** Opening DATASET CONTENT block **

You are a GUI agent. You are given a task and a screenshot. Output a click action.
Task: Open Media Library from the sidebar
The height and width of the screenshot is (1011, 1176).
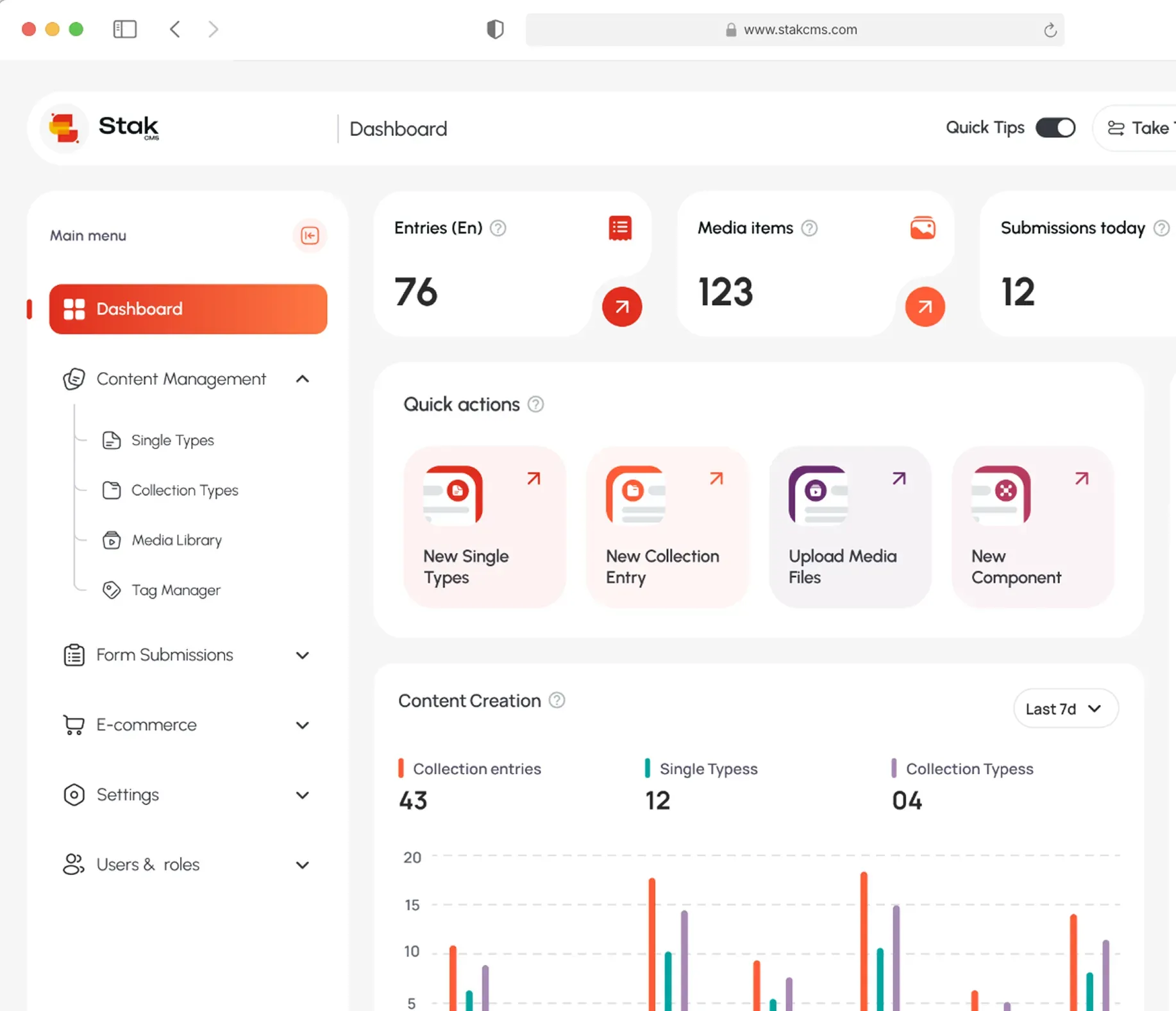[x=176, y=540]
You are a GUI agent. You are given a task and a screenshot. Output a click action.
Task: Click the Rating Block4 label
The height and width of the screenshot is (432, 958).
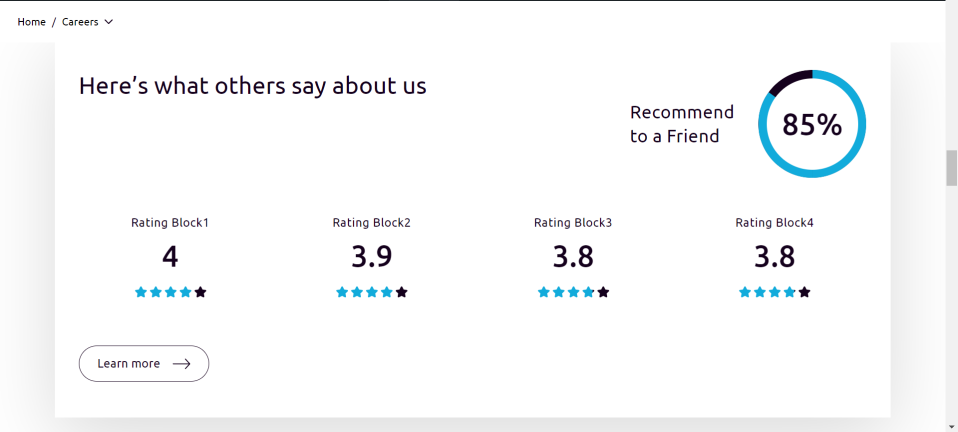coord(775,223)
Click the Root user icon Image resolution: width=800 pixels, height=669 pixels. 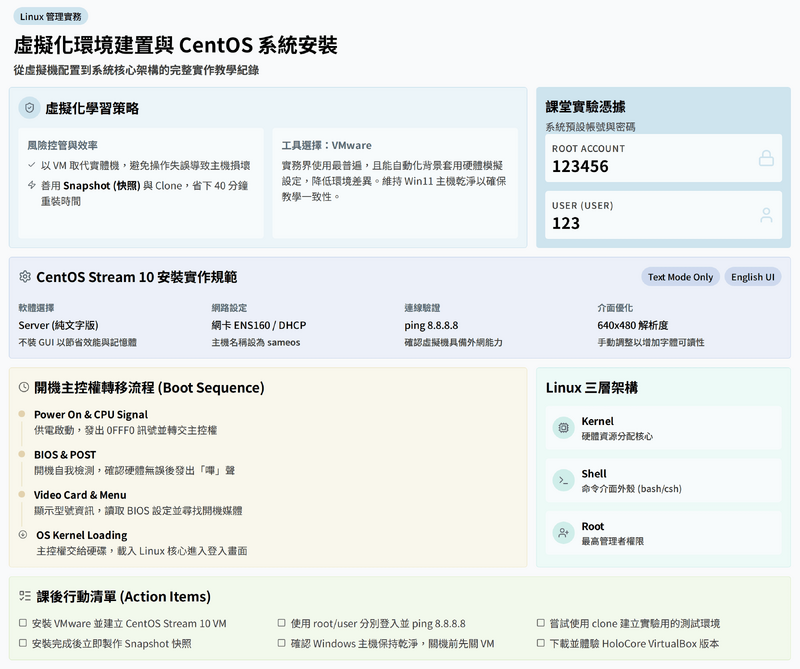563,533
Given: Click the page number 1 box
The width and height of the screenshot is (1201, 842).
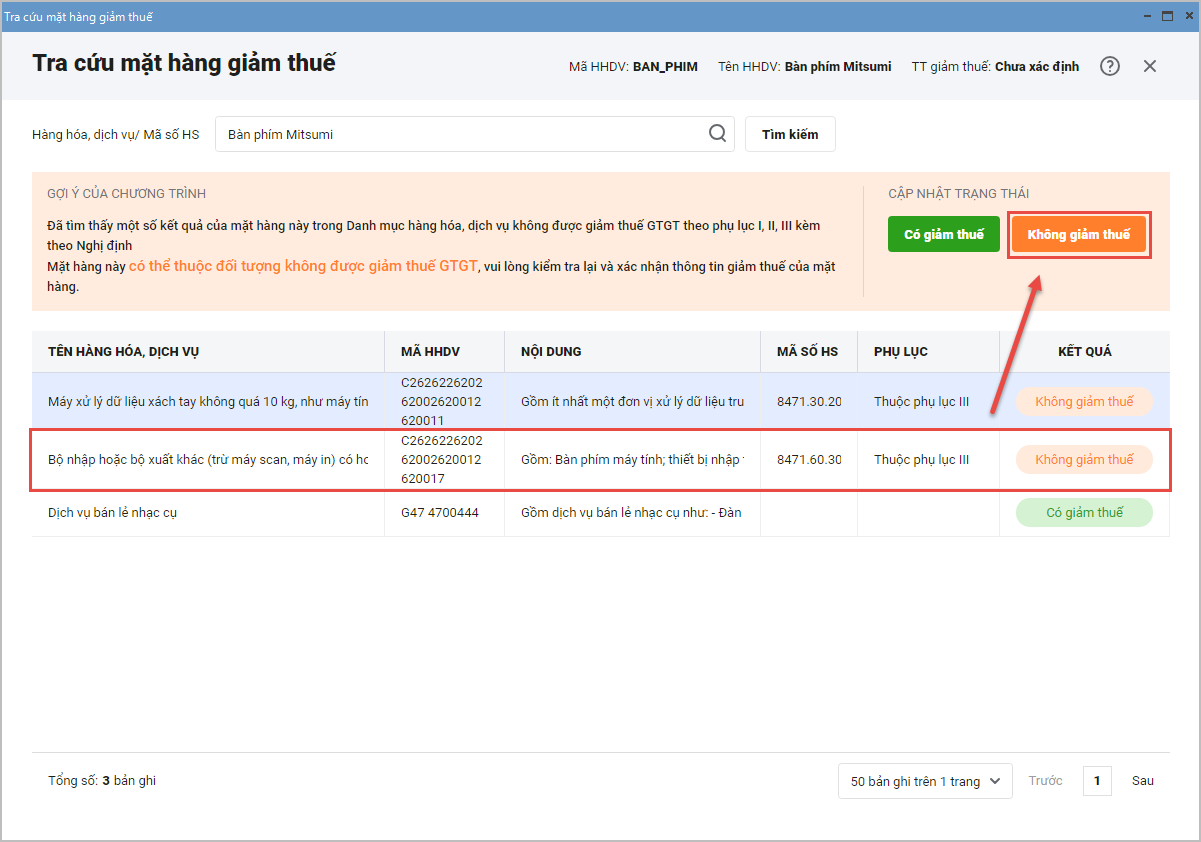Looking at the screenshot, I should pyautogui.click(x=1097, y=781).
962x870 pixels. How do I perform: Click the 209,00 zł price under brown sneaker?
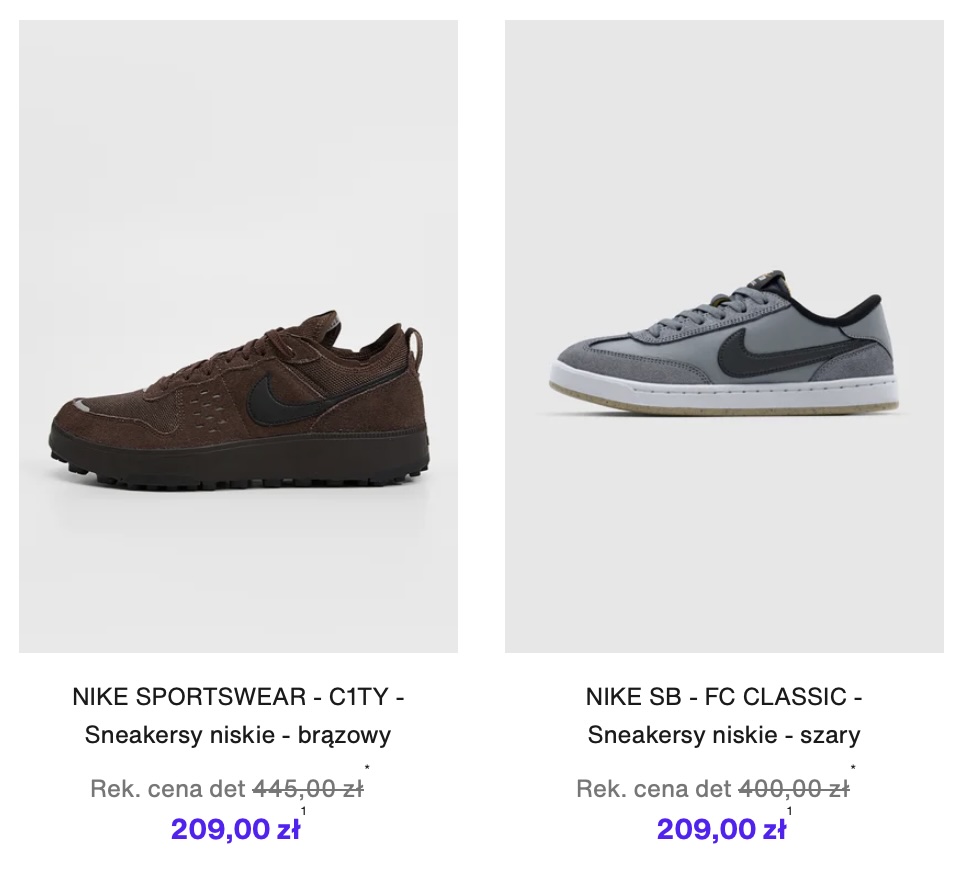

** Closing DATASET CONTENT block **

◆ WHAT IS EXPECTED ◆
The copy must begin at the line containing "Given: Click the page number 1 box" and end at the last line of the data above, with every line retyped exactly and no pictures included.

◆ ANSWER BELOW ◆
Given: Click the page number 1 box
The width and height of the screenshot is (1201, 842).
Looking at the screenshot, I should pyautogui.click(x=1097, y=781).
962x870 pixels. How do I perform: Click the 209,00 zł price under brown sneaker?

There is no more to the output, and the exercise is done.